Let’s Make a Deal!

Last week I held off writing about the latest China deal because there was so little actual information available about what was in it. There is still not much information available, but I don’t want to hold off any longer. Besides, the alternative is to talk about Brexit, the other deal of the century reached in the past few days, but that had best wait until after the UK Parliament acts on it, which they did not do definitively last Saturday.

With respect to the China agreement, the Trump administration once again displayed its tendency to say “dinner is served” before the turkey finished cooking. To be fair, this is hardly the first administration to do that, but on the heels of both the Japanese and Chinese deals, they are rapidly turning it into an art form—make the announcement when you think you have a verbal agreement and then hope you can fill in the details later on.

Unfortunately for the administration and prospective beneficiaries like our farmers, the details matter—a lot. For example, the United States says China has agreed to buy $40-50 billion worth of agricultural products. China has yet to confirm that number and has instead said their purchases will match marketplace demands and, by the way, they would like the tariffs scheduled to go into effect December 15 to go away. Even if that is a real number, however, missing so far is the timetable. Fifty billion dollars in a single year would be significant—roughly twice what China bought in its peak year of purchases—and a huge bump from 2018. If it is spread over two years, however, it would not be much more than a return to where they were before all the fuss started, and if it is over more than two years, it would not mean much at all.

There are also rumors of Chinese concessions on intellectual property (IP) and financial services market access. Those could be important, or not, depending on what they are. The Chinese promised President Obama twice they would not steal any more IP; making the same promise to President Trump would not be a big step forward. They also made a financial services commitment in the Obama administration, and if this new one is simply a repeat of the old one, it will not advance the ball. Over the years, the Chinese have proved themselves masters of recycling when it comes to trade promises.

Rumor also has it that the currency manipulation agreement negotiated last spring has been resurrected, although it will be interesting to see how that is squared with Secretary Mnuchin’s determination in August that China was a currency manipulator. Reappearance of the elaborate compliance and enforcement mechanism that was discussed in the spring is also rumored. That could be a significant step forward for Ambassador Lighthizer who has long been skeptical of China’s ability and intention to comply with its agreements and is also fully aware of Congress’ renewed focus on strict enforcement provisions in the United States-Mexico-Canada Agreement and elsewhere.

Missing from the rumor mill and from administration statements is any hint that the Chinese have agreed to significant concessions on the so-called structural issues that the office of the United States trade representative identified in its initial Section 301 report and have been the United States’ key negotiating objectives from the beginning. In other words, we are hearing nothing about subsidies, state-owned enterprises, or forced technology transfer.

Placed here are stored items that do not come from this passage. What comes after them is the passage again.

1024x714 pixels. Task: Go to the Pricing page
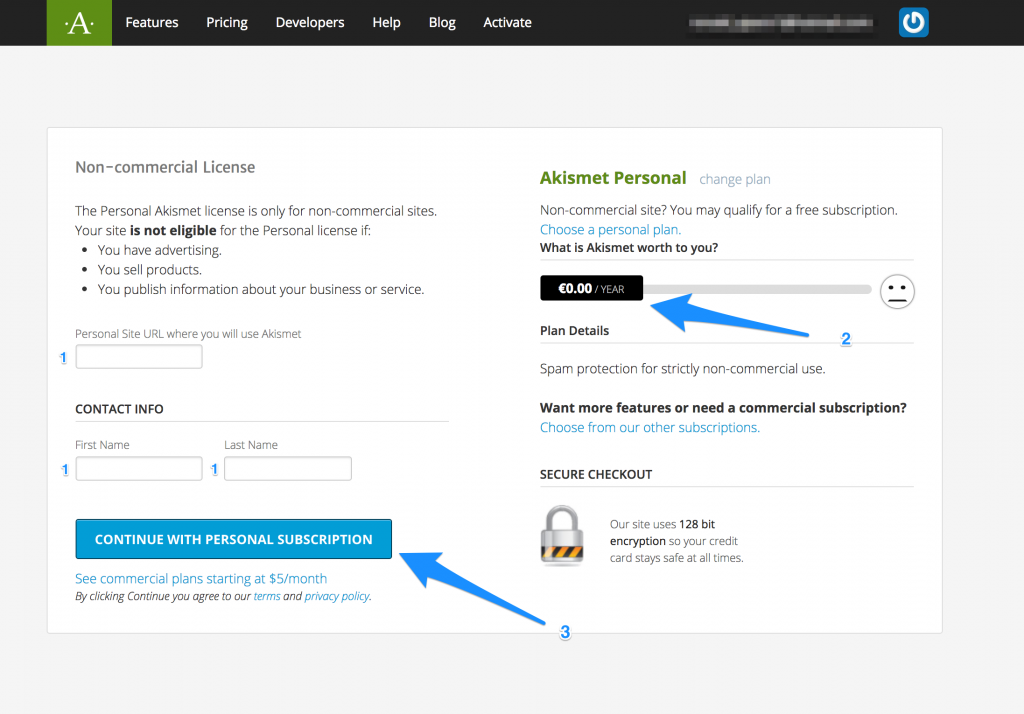227,22
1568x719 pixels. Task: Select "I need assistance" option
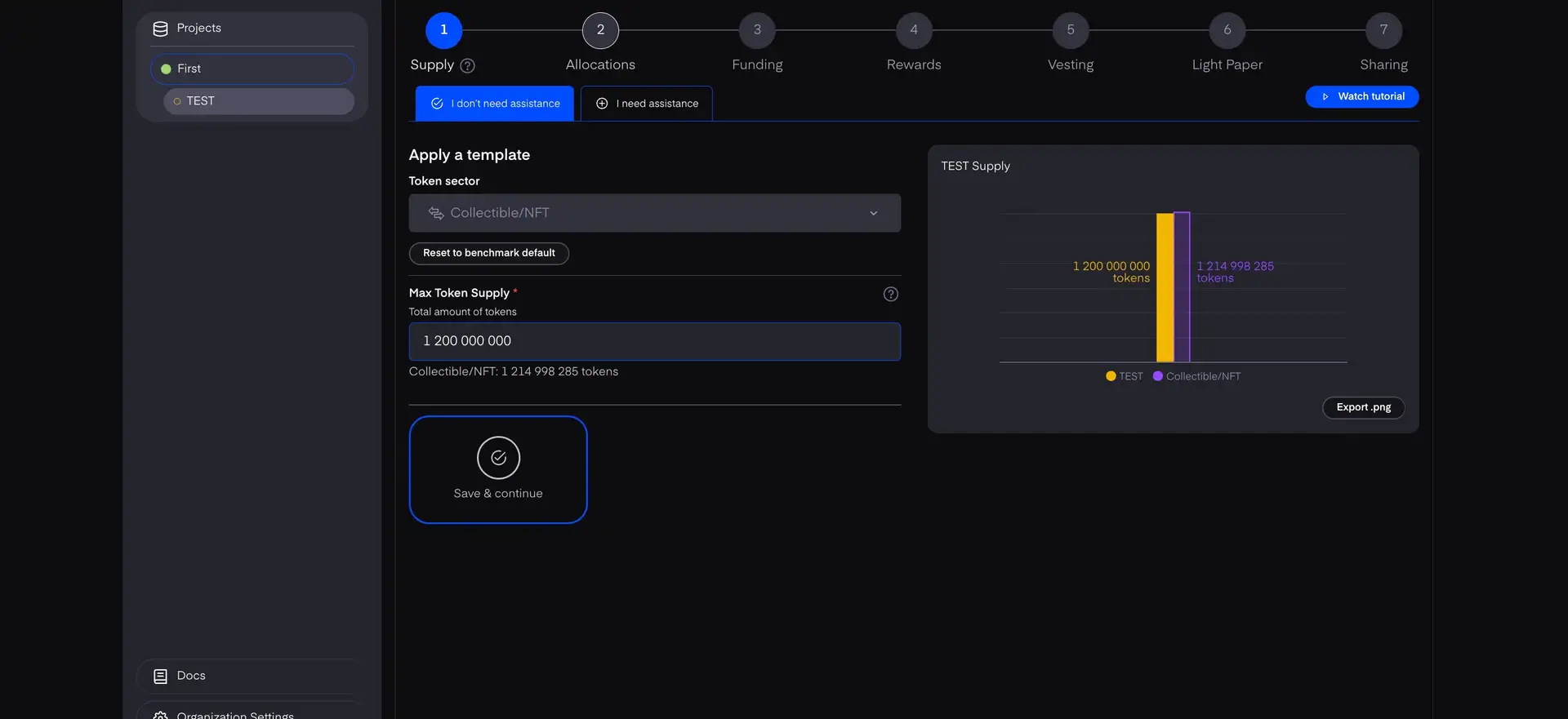(x=647, y=104)
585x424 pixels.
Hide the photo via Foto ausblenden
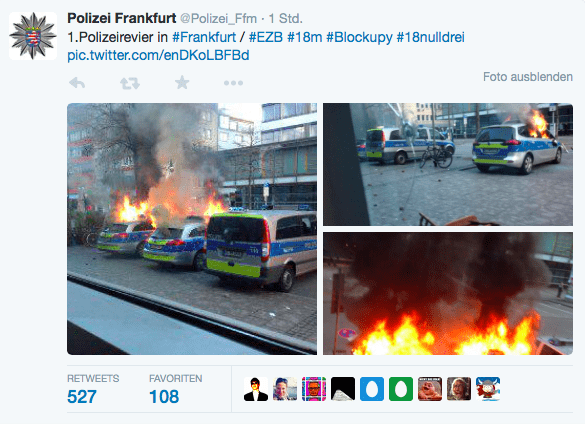tap(528, 77)
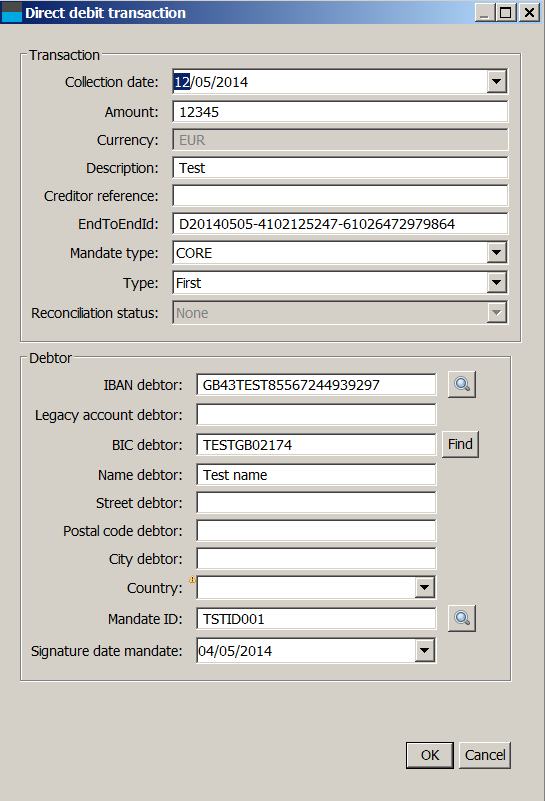545x801 pixels.
Task: Open the Signature date mandate date picker
Action: pos(424,650)
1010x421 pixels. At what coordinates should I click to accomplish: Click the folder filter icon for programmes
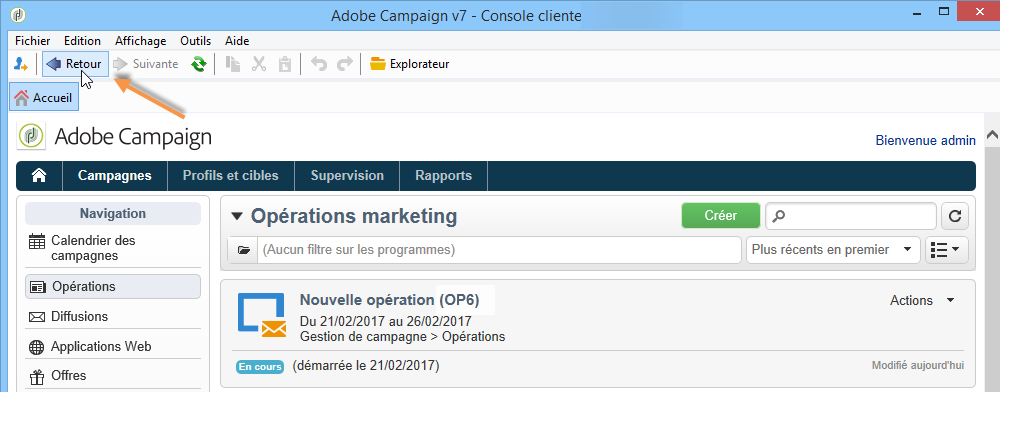pos(243,250)
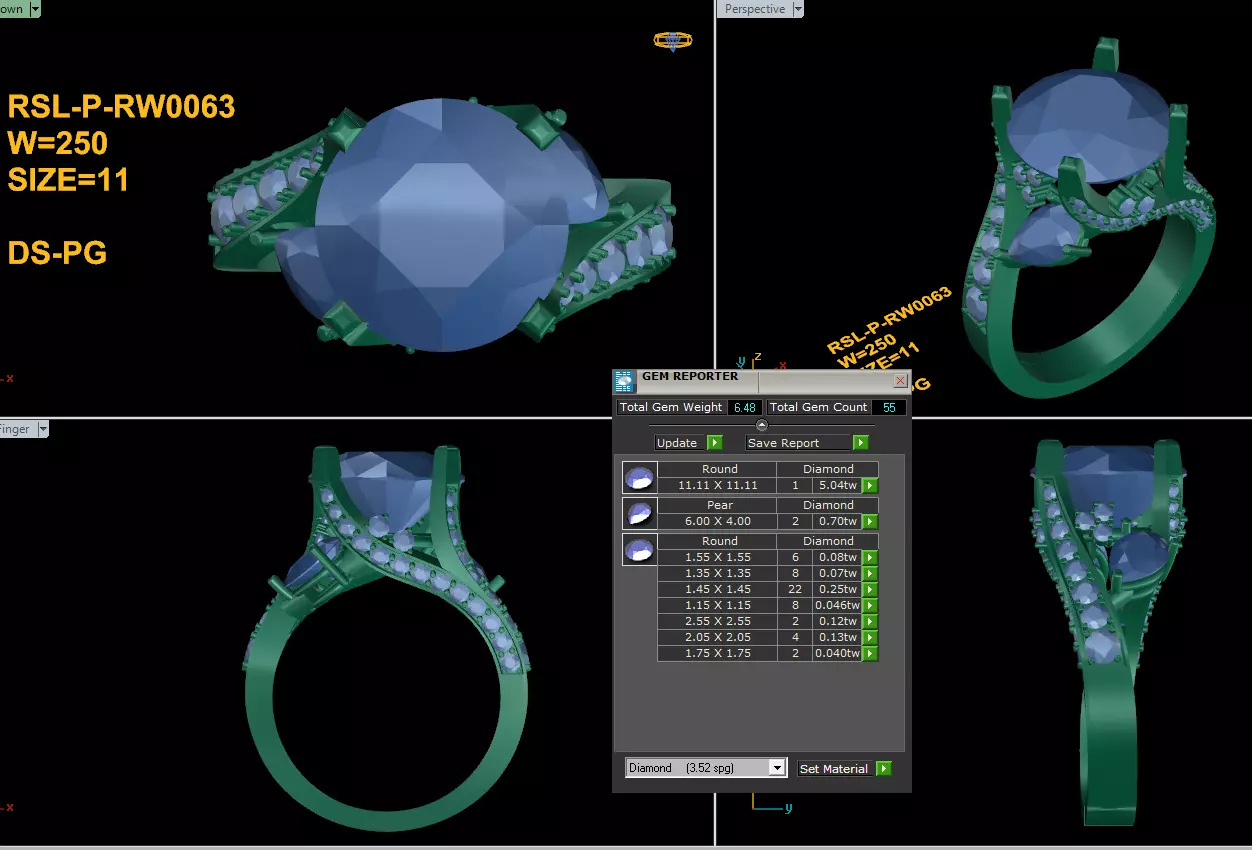This screenshot has width=1252, height=850.
Task: Click green arrow for 0.70tw pear row
Action: pyautogui.click(x=870, y=521)
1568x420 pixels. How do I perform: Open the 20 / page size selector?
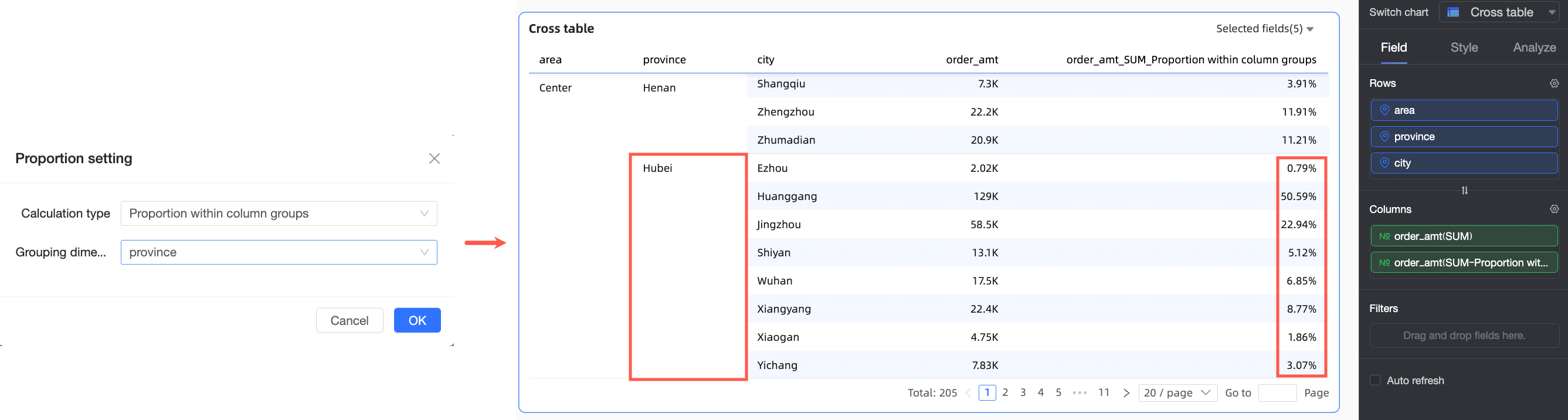point(1177,393)
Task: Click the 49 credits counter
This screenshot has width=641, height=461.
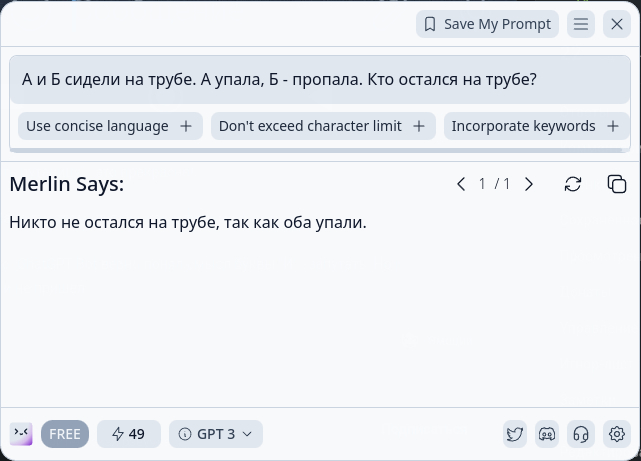Action: coord(129,434)
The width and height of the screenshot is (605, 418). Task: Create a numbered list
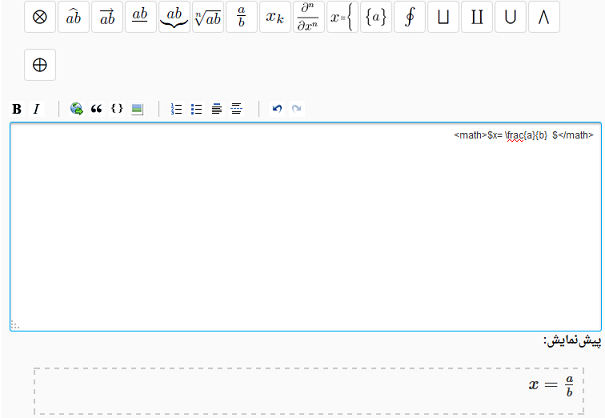coord(177,109)
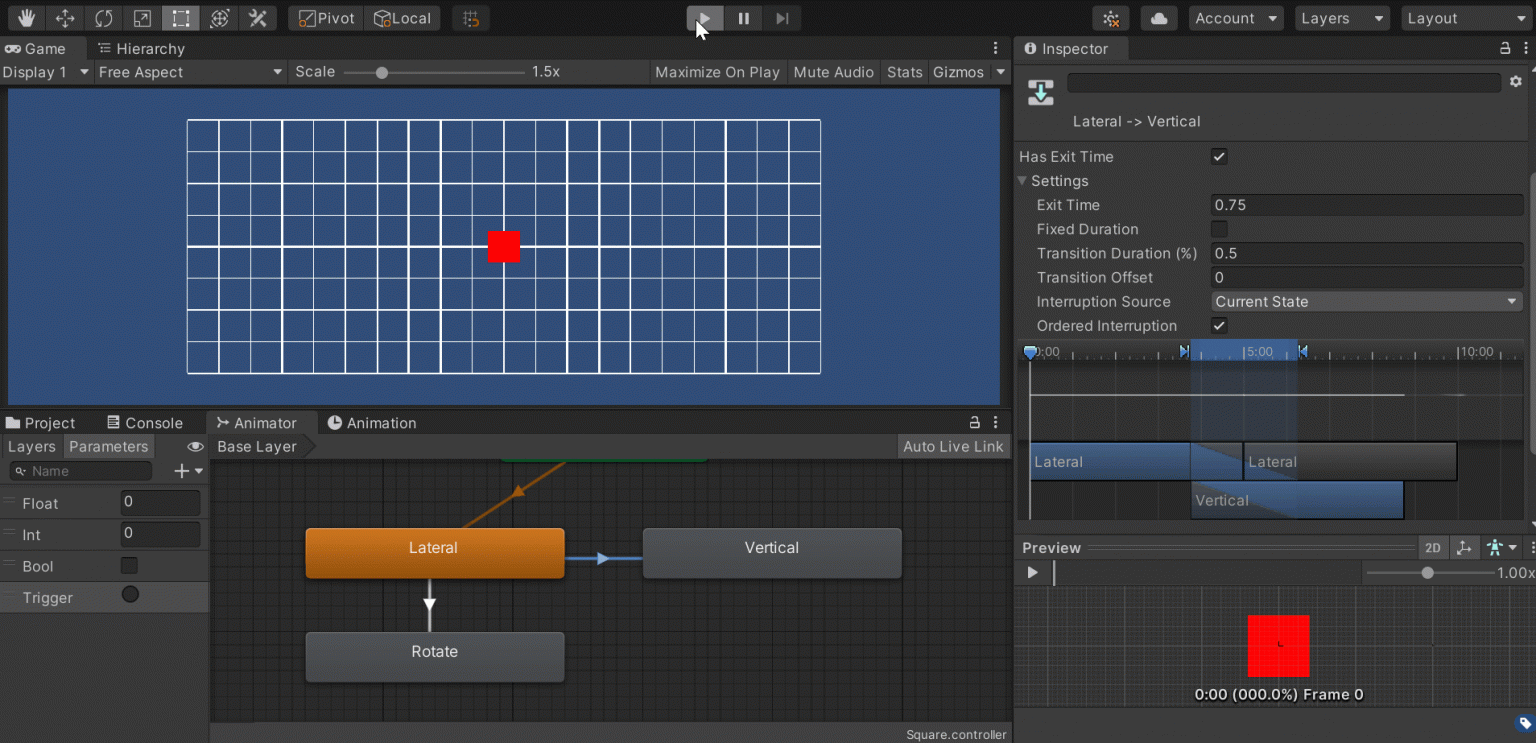Open the Interruption Source dropdown
1536x743 pixels.
[1366, 301]
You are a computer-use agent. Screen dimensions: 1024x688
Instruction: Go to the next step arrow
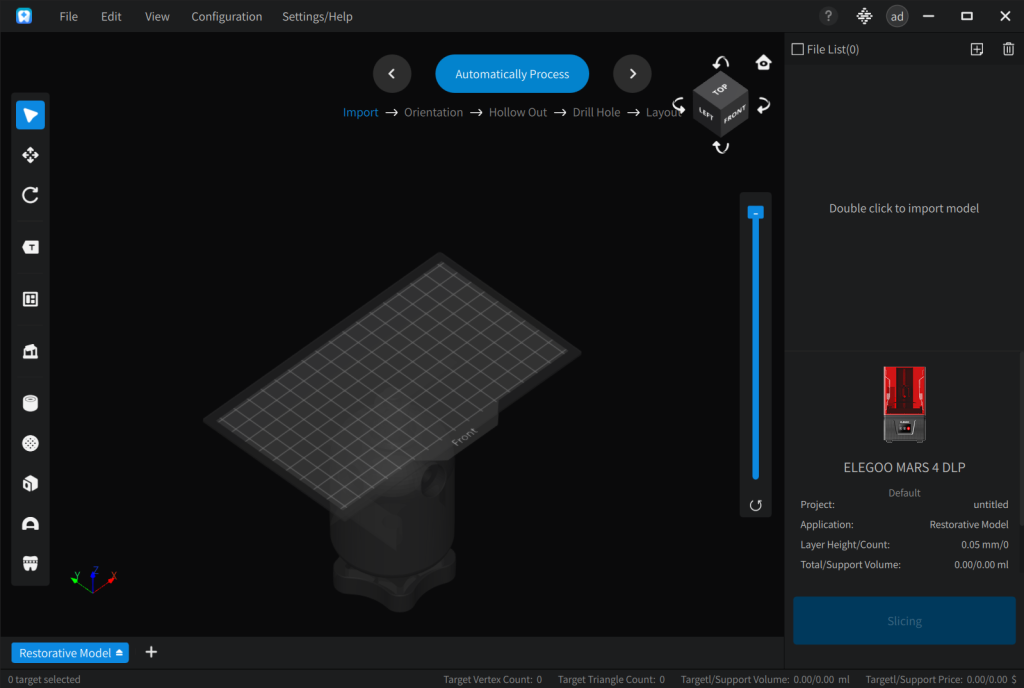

Putting all this together suggests that after a year and a half of drama and a boatload of collateral damage, we may be pretty much back where we started. Chinese agriculture purchases will resume at either normal or higher levels, new U.S. tariffs will be postponed (but not permanently tossed aside), old Chinese promises will be recycled, while some tariffs on both sides will remain in effect. And all the problems that we began with remain.

While the Chinese are no doubt quietly smiling at this outcome since they gave up very little that they had not long planned to give up, from the administration’s perspective, the United States is a winner as well in two respects. First, the outcome allows the president to postpone the inevitable until later, which suits his political agenda. You may recall from my previous columns that since the Chinese will not agree to all of his demands, ultimately, he will have to either accept a weaker agreement or continue the war. I think he will do the former, declare it the greatest agreement ever, and try to sell that to the public. However, if he does that too far in advance of the election, he risks having its weaknesses exposed too soon. Best for him is declaring victory a year from now so people won’t know if it’s a bad agreement until after they vote. That means he has to drag the talks out for a year, and, lo and behold, now we have phases. We have seen phase one. You should expect phase two next spring and then the final agreement next fall.

Second, decoupling of our two economies continues unabated, which pleases the hawks in the administration. That is not entirely the result of Trump’s policies; much of it is due to Xi Jinping. Pulling apart seems to be a mutual goal. There is a lot to debate about why that is happening and how far it could go, which will be a subject for discussion another time. For now, it is fair to say that an outcome that allows it to continue is welcome in the White House. So, ironically, both sides are probably happy with an agreement that fundamentally changes very little.

William Reinsch holds the Scholl Chair in International Business at the Center for Strategic and International Studies in Washington, D.C.